L’ex ministro della Difesa Mykhailo Fedorov, licenziato alla viglia del rimpasto di governo di luglio, ha esortato a organizzare il prima possibile le elezioni politiche. Come riporta il sito Strumenti Politici, la popolazione si è mostrata scettica di fronte al suo invito. Eppure erano ancora in piazza migliaia di ucraini che ne chiedevano il reinserimento ai vertici del dicastero. Le proteste popolari non hanno smosso Zelensky, che è andato avanti per la sua strada proponendo comunque delle opzioni a Fedorov per restare nella squadra di governo.

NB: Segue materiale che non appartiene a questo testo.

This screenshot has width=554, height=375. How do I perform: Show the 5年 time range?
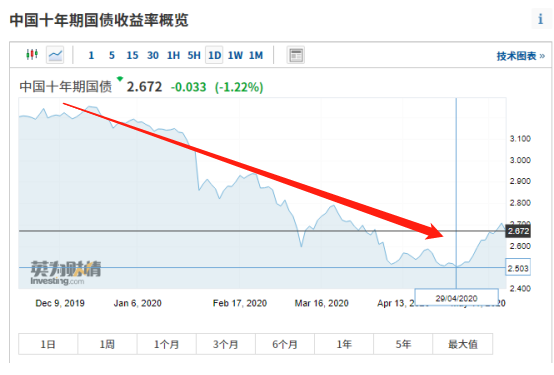403,344
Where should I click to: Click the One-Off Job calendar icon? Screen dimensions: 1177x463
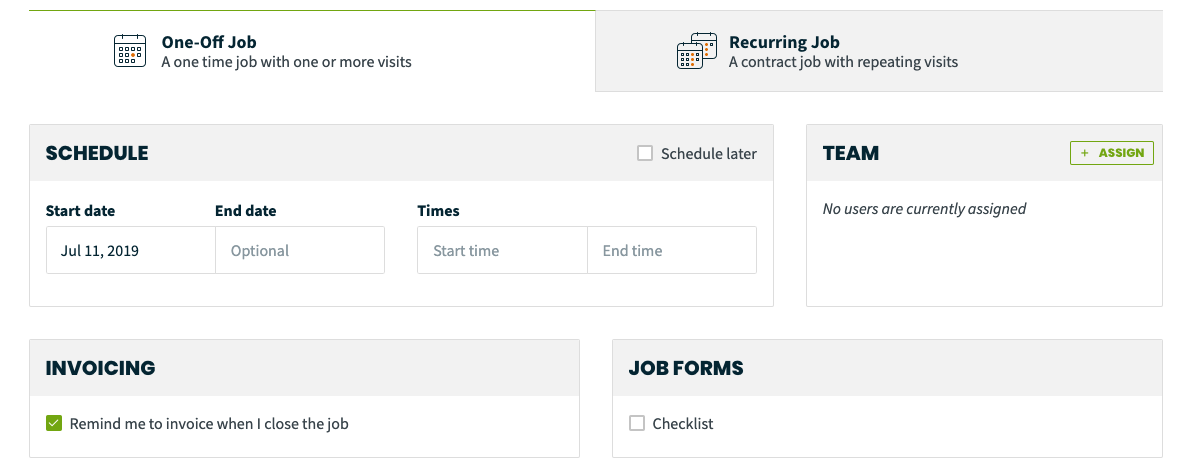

Costui ha rifiutato, lanciando una sfida al potere dopo aver denunciato la “crisi sistemica” del modo di reggere il Paese e la corruzione che sta facendo marcire l’intero apparato statale. La sua richiesta di elezioni non ha avuto seguito, ma ha costretto l’opinione pubblica e i suoi rappresentanti a discutere di questa possibilità. Andare alle urne proprio adesso mentre infuriano le ostilità sarebbe controproducente, dice l’ex militare Dmytro Koziatynskyi, che con altri aveva organizzato le manifestazioni a favore di Fedorov. A sua volta un deputato fiero oppositore di Zelensky, Oleksiy Honcharenko, evidenzia l’impossibilità materiale di effettuare in maniera sicura e legittima le elezioni. Tuttavia Zelensky non è al sicuro dalle critiche, perché oltre alle pressioni interne dell’ex ministro e di parte dell’opinione pubblica subisce le pressioni esterne della Casa Bianca e degli alleati europei, che vedono con preoccupazione come il presidente ucraino stia procedendo col suo secondo mandato pur essendo formalmente decaduto più di due anni fa.
Nessuno sa quanto durerà la guerra, ma è chiaro che finché le ostilità vanno avanti, Zelensky rimarrà al potere. E che ci resti per altri anni ancora pare disdicevole persino ai suoi sostenitori occidentali.